# WHAT IS REQUIRED
Please quote the material below from the line containing "The height and width of the screenshot is (541, 1173)." through the line containing "coord(11,8)", word for word and including both of those lines.

# SUPPLIED DATA

------

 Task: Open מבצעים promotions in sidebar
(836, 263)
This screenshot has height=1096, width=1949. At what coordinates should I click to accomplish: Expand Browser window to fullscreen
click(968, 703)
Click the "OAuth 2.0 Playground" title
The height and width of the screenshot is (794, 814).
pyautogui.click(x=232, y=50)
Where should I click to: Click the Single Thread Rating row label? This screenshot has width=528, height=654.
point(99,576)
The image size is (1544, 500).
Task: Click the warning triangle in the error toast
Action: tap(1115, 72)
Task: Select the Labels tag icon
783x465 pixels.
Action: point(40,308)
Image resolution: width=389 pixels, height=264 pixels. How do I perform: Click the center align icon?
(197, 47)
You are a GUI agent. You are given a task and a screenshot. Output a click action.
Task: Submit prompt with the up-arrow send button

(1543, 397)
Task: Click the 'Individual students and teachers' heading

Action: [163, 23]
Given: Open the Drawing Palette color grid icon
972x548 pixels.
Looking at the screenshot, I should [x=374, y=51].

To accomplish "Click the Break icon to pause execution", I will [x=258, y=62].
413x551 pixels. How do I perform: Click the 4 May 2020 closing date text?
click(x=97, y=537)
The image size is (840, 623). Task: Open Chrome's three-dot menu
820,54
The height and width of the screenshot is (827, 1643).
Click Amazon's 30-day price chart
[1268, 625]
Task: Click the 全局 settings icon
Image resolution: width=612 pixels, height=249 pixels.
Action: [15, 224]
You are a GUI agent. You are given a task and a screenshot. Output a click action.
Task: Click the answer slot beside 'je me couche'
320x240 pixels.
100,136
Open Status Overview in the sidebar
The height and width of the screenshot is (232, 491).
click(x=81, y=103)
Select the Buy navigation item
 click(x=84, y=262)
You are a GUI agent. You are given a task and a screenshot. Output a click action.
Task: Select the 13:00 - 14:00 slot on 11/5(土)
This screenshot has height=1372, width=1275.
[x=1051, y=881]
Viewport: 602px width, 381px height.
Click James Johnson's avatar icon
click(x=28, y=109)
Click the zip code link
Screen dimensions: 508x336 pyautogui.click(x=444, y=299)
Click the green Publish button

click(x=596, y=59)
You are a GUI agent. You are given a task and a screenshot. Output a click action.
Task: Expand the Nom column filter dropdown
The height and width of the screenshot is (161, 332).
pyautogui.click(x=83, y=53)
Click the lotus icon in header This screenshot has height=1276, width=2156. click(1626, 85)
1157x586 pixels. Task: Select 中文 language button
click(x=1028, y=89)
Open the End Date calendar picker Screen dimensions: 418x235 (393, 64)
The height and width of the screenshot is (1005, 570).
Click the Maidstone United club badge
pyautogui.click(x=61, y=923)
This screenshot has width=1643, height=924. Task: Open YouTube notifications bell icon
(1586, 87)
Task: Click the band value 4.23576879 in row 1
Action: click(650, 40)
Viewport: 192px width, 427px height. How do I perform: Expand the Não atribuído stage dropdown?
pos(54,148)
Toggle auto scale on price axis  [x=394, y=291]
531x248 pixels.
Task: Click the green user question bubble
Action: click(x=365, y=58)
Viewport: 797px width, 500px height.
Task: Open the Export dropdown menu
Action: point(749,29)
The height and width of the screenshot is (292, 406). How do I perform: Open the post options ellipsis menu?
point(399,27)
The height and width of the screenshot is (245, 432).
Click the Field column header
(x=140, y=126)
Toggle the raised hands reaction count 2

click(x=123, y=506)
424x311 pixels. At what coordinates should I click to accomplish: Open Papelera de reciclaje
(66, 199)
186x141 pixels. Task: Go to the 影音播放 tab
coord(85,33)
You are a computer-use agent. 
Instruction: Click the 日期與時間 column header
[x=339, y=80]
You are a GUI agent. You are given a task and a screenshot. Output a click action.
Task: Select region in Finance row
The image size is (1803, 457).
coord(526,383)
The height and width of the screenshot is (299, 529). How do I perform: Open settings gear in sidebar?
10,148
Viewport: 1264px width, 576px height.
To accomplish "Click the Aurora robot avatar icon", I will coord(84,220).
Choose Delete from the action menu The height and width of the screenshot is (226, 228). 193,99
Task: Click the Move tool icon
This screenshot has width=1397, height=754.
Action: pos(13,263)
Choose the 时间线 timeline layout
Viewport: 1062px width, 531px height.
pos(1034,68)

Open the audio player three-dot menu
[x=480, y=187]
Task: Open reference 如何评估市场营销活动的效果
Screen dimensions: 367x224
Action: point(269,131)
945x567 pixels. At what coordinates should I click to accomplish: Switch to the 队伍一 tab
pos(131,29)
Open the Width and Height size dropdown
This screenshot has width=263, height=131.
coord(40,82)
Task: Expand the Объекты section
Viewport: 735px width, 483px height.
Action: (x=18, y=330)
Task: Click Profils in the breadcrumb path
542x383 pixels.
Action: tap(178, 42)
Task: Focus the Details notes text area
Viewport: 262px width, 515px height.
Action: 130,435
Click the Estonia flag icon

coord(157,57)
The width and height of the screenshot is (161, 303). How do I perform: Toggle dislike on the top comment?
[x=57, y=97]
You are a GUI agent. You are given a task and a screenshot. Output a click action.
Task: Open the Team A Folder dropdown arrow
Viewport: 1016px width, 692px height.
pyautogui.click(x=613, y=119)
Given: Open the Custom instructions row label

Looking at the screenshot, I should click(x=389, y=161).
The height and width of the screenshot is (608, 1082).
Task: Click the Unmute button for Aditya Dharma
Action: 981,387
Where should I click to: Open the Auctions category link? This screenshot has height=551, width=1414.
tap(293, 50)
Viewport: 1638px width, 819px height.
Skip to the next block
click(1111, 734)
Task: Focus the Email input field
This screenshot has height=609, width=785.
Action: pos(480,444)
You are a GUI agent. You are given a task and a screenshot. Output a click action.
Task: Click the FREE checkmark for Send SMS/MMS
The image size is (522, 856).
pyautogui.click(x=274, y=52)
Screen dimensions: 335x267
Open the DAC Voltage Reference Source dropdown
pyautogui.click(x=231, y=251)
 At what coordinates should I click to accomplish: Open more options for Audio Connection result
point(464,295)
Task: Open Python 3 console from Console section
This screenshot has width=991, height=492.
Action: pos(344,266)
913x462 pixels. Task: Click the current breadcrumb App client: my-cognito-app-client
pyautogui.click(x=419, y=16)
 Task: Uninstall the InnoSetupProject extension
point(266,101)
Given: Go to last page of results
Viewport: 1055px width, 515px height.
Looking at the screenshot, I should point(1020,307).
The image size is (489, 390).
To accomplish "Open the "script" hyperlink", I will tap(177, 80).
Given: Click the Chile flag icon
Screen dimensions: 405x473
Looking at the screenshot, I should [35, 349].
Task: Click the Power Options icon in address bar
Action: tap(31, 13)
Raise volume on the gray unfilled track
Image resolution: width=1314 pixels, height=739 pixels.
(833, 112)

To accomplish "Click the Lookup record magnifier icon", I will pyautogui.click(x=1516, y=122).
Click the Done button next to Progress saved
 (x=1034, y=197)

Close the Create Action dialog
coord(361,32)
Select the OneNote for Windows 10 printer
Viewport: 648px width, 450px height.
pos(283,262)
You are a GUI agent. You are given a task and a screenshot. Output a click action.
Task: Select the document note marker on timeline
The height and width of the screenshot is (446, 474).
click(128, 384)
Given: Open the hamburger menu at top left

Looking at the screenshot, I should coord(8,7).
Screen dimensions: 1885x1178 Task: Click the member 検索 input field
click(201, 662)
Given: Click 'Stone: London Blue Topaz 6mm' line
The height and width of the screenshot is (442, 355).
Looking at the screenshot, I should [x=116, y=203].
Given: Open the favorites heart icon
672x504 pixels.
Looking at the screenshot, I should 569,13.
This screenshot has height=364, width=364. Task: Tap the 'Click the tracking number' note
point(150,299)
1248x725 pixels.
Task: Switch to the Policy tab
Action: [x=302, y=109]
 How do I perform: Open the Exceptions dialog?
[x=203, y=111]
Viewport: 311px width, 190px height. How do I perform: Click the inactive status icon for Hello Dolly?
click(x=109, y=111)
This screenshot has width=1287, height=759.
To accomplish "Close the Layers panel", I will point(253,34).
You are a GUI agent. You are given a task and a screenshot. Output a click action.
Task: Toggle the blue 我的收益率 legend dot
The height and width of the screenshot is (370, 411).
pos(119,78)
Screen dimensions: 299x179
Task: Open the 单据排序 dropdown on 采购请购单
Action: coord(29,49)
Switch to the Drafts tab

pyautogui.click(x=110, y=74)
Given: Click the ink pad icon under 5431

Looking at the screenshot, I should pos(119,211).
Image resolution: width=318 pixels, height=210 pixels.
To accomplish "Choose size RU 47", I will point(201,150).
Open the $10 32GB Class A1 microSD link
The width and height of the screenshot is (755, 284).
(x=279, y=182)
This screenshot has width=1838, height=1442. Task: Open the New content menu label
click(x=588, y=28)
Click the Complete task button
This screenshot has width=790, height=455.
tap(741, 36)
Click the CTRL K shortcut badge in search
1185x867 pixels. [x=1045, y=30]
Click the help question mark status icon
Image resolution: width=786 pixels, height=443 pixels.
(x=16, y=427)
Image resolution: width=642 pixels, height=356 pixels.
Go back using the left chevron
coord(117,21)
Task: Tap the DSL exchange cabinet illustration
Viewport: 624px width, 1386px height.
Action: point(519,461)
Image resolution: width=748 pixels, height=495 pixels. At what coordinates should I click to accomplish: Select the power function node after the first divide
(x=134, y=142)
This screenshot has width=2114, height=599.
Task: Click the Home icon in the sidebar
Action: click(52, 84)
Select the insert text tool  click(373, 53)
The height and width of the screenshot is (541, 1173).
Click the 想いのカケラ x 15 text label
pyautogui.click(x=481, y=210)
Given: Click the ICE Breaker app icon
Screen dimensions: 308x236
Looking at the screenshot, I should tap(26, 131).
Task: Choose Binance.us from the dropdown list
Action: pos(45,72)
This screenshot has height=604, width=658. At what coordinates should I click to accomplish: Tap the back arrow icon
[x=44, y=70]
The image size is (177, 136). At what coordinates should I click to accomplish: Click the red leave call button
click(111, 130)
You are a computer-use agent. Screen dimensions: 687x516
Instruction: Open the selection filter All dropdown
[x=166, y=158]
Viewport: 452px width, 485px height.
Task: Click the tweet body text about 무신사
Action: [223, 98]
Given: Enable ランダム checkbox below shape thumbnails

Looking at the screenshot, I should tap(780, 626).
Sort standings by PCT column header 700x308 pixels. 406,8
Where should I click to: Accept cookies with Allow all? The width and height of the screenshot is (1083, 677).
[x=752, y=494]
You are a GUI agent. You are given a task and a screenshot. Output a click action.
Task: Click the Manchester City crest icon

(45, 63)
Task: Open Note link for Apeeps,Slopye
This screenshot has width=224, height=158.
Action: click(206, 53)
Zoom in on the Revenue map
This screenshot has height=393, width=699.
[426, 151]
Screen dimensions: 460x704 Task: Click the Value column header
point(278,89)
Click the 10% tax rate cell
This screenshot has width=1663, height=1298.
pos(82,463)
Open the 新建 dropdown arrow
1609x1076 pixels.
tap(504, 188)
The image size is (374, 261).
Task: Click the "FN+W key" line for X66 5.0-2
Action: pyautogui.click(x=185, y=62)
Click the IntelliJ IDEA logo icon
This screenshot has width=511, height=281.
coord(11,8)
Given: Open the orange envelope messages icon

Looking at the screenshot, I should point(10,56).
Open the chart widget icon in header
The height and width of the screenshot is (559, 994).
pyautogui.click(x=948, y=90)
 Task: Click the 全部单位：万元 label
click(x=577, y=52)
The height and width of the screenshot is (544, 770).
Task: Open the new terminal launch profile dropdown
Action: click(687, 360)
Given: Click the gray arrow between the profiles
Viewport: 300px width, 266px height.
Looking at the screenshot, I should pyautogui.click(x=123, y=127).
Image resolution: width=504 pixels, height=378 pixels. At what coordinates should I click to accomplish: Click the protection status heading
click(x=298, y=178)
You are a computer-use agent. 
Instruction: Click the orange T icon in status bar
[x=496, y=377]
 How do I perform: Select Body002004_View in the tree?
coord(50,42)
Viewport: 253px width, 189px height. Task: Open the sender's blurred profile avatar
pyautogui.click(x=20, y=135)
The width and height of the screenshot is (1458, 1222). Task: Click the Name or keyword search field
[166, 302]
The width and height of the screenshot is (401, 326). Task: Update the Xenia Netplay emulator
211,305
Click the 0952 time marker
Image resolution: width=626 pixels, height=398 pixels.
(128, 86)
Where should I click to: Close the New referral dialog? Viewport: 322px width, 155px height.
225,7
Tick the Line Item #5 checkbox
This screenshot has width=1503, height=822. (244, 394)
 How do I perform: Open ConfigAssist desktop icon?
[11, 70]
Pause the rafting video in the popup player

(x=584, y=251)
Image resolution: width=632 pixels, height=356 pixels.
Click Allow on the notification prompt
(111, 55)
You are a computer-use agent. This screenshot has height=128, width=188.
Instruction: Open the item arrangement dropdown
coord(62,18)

------

# FULL OUTPUT
The height and width of the screenshot is (541, 1173).
Click the 想いのカケラ x 15 text label
pyautogui.click(x=481, y=210)
Given: Click the ICE Breaker app icon
Screen dimensions: 308x236
Looking at the screenshot, I should tap(26, 131).
Task: Choose Binance.us from the dropdown list
Action: pos(45,72)
This screenshot has height=604, width=658. At what coordinates should I click to accomplish: Tap the back arrow icon
[x=44, y=70]
The image size is (177, 136). At what coordinates should I click to accomplish: Click the red leave call button
click(111, 130)
You are a computer-use agent. Screen dimensions: 687x516
Instruction: Open the selection filter All dropdown
[x=166, y=158]
Viewport: 452px width, 485px height.
Task: Click the tweet body text about 무신사
Action: [223, 98]
Given: Enable ランダム checkbox below shape thumbnails

Looking at the screenshot, I should tap(780, 626).
Sort standings by PCT column header 700x308 pixels. 406,8
Where should I click to: Accept cookies with Allow all? The width and height of the screenshot is (1083, 677).
[x=752, y=494]
You are a GUI agent. You are given a task and a screenshot. Output a click action.
Task: Click the Manchester City crest icon

(45, 63)
Task: Open Note link for Apeeps,Slopye
This screenshot has width=224, height=158.
Action: click(206, 53)
Zoom in on the Revenue map
This screenshot has height=393, width=699.
[426, 151]
Screen dimensions: 460x704 Task: Click the Value column header
point(278,89)
Click the 10% tax rate cell
This screenshot has width=1663, height=1298.
pos(82,463)
Open the 新建 dropdown arrow
1609x1076 pixels.
tap(504, 188)
The image size is (374, 261).
Task: Click the "FN+W key" line for X66 5.0-2
Action: pyautogui.click(x=185, y=62)
Click the IntelliJ IDEA logo icon
This screenshot has width=511, height=281.
coord(11,8)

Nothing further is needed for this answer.